Patrick O’Brian was born on 12th December 1914 in Buckinghamshire and was christened Richard Patrick Russ, but changed his name by deed poll to Patrick O’Brian in 1945. He was the eighth of nine children born to a German doctor and his Irish wife. His mother died when he was three and was brought up by his stepmother. O’Brian spent some time as a pilot training with the Royal Navy, but he began to concentrate on his literary career and rumour has it that he was used for intelligence work during World War II.
O’Brian is best known for his Aubrey-Maturin series of novels set in the Royal Navy during the Napoleonic Wars. There are 20 novels in this series, starting with Master and Commander, although a final novel was published posthumously after O’Brian’s death in January 2000.
O’Brian was married twice; the first to Elizabeth Jones and the second to Mary Tolstoy. His second daughter to Elizabeth unfortunately suffered from spina bifida and died in 1942 aged three. After spending a few years in Wales, Patrick and Mary moved to France where he continued writing and also translating French works into English. O’Brian was awarded the inaugural Heywood Hill Literary Prize for his lifetime’s writings and he also received a CBE in 1997.
The Golden Ocean
This is the first novel Patrick O’Brian wrote about the sea, a precursor to the acclaimed Aubrey/Maturin series.
In the year 1740, Commodore (later Admiral) George Anson embarked on a voyage that would become one of the most famous exploits in British naval history. Sailing through poorly charted waters, Anson and his men encountered disaster, disease, and astonishing success. They circumnavigated the globe and seized a nearly incalculable sum of Spanish gold and silver, but only one of the five ships survived.
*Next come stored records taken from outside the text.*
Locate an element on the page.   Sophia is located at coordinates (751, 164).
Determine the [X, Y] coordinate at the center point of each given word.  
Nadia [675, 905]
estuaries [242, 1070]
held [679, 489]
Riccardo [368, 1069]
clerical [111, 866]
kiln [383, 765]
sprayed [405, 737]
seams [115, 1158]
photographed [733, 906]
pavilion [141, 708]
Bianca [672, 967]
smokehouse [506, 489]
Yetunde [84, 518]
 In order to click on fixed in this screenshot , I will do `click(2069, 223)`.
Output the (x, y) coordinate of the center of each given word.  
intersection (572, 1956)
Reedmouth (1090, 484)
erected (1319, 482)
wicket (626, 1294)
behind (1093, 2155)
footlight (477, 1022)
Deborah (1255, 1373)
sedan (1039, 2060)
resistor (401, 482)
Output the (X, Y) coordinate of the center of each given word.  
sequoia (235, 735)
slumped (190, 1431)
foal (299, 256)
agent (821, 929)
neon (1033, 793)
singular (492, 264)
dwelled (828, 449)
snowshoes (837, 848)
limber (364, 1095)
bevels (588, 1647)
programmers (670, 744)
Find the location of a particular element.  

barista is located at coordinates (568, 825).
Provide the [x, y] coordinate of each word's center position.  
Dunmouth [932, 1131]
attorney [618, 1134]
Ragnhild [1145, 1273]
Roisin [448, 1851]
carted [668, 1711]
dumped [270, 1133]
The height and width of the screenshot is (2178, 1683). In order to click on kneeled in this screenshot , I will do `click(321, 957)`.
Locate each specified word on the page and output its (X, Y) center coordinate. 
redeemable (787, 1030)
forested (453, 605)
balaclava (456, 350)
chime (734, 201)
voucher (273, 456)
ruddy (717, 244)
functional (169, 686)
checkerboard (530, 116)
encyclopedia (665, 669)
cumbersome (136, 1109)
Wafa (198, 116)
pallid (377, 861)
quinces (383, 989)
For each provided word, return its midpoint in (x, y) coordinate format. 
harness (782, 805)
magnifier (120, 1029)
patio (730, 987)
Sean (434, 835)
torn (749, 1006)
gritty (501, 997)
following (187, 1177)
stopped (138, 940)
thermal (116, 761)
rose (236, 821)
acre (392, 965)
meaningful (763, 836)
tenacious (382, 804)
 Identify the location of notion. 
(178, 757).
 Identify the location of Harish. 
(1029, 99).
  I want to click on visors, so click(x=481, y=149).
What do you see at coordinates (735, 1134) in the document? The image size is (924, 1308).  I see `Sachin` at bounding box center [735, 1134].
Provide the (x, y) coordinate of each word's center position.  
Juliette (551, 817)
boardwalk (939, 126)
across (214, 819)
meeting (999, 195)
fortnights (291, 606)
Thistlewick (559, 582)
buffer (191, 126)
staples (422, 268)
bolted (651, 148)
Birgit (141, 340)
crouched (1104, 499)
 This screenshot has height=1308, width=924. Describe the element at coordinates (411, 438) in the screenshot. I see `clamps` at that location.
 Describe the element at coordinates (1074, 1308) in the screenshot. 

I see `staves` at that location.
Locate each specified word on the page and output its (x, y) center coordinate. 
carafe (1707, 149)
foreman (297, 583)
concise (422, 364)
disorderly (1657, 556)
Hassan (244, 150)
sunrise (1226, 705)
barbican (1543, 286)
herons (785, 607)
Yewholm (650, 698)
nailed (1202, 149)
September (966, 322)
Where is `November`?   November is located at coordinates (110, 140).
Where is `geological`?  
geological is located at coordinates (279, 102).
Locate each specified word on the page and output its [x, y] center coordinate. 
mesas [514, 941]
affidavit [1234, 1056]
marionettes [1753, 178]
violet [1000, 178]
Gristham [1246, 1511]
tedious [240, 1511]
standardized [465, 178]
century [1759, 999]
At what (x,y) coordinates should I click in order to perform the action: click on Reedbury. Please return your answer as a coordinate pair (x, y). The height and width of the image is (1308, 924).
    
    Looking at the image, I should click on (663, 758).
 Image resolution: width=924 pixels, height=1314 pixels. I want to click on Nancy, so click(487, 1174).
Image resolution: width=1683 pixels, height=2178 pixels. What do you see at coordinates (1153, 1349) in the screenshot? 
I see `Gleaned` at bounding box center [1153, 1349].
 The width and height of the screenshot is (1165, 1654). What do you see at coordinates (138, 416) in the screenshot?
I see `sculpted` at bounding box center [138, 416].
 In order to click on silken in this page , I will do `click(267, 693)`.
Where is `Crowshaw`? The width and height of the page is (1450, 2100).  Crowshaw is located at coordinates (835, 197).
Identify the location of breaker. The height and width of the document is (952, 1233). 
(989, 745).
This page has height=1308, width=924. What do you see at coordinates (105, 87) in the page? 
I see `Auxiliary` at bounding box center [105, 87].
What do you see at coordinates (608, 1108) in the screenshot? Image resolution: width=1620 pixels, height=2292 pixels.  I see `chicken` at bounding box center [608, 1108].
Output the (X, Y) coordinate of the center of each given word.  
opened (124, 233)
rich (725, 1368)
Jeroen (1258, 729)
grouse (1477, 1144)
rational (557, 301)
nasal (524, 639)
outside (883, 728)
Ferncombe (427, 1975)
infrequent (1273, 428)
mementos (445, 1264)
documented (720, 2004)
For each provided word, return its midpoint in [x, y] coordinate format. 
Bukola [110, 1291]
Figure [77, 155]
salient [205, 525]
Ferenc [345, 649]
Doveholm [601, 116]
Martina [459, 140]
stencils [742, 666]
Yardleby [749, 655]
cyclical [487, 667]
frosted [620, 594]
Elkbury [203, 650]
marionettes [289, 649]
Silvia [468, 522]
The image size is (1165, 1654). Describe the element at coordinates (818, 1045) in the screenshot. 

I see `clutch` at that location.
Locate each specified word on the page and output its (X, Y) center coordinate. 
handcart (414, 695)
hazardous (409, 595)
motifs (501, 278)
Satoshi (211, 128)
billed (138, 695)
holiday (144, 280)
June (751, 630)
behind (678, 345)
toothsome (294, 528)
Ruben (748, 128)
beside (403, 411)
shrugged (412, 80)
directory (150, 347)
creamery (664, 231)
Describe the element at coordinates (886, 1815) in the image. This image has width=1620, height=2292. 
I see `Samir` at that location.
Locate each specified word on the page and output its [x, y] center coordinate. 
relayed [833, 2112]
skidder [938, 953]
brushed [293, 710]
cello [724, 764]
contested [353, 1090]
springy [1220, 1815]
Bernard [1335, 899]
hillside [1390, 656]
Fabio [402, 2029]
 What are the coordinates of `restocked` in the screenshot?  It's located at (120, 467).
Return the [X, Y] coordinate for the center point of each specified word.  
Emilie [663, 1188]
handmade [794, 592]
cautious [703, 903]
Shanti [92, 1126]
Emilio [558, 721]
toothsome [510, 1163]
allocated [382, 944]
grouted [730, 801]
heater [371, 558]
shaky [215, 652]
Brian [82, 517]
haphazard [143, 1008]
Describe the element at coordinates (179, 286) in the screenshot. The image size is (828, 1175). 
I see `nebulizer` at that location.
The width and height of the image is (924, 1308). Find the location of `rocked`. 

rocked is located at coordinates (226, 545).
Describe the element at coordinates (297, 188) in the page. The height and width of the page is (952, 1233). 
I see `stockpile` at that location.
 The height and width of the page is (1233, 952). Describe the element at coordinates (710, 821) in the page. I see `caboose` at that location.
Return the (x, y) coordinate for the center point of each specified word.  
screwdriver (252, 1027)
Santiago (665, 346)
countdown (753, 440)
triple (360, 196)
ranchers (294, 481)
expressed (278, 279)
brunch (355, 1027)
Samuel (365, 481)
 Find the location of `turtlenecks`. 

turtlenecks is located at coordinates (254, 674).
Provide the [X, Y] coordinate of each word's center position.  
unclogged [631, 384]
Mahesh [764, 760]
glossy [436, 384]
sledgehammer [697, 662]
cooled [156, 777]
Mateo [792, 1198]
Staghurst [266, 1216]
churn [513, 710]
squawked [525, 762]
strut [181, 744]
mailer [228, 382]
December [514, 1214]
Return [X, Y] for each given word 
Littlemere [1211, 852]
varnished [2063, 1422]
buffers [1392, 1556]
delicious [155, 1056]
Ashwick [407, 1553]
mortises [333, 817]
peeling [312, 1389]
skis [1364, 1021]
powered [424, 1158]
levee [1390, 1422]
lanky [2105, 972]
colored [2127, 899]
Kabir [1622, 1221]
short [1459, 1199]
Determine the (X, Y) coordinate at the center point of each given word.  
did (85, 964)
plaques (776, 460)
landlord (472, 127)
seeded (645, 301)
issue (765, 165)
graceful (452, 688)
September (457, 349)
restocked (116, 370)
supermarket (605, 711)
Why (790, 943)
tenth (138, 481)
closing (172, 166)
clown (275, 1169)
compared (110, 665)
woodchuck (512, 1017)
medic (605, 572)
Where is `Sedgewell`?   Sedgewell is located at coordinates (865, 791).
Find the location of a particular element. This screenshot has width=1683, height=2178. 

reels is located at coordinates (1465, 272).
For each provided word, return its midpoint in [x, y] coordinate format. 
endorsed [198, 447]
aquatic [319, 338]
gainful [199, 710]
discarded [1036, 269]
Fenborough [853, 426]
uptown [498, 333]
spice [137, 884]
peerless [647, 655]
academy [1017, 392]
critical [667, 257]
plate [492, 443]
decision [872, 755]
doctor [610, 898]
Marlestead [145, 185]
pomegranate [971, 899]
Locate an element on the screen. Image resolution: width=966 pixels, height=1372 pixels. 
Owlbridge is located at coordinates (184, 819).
The protagonist is Peter Palafox, son of a poor Irish parson, who signs on as a midshipman, never before having seen a ship. Together with his lifelong friend Sean, Peter sets out to seek his fortune, embarking upon a journey of danger, disappointment, foreign lands, and excitement.
Blue at the Mizzen
Napoleon has been defeated at Waterloo, and the ensuing peace brings with it both the desertion of nearly half of Captain Aubrey’s crew and the sudden dimming of Aubrey’s career prospects in a peacetime navy. When the Surprise is nearly sunk on her way to South America—where Aubrey and Stephen Maturin are to help Chile assert her independence from Spain—the delay occasioned by repairs reaps a harvest of strange consequences. The South American expedition is a desperate affair; and in the end Jack’s bold initiative to strike at the vastly superior Spanish fleet precipitates a spectacular naval action that will determine both Chile’s fate and his own.
This is the seventeenth novel in the Aubrey/Maturin series, which have been described as “the best historical novels ever written.”
Having survived a long and desperate adventure in the Great South Sea, Captain Jack Aubrey and Stephen Maturin return to England to very different circumstances. For Jack it is a happy homecoming, at least initially, but for Stephen it is disastrous: his little daughter appears to be autistic, incapable of speech or contact, while his wife, Diana, unable to bear this situation, has disappeared, her house being looked after by the widowed Clarissa Oakes.
Much of The Commodore takes place on land, in sitting rooms and in draughty castles, but the roar of the great guns is never far from our hearing. Aubrey and Maturin are sent on a bizarre decoy mission to the fever-ridden lagoons of the Gulf of Guinea to suppress the slave trade. But their ultimate destination is Ireland, where the French are mounting an invasion that will test Aubrey’s seamanship and Maturin’s resourcefulness as a secret intelligence agent.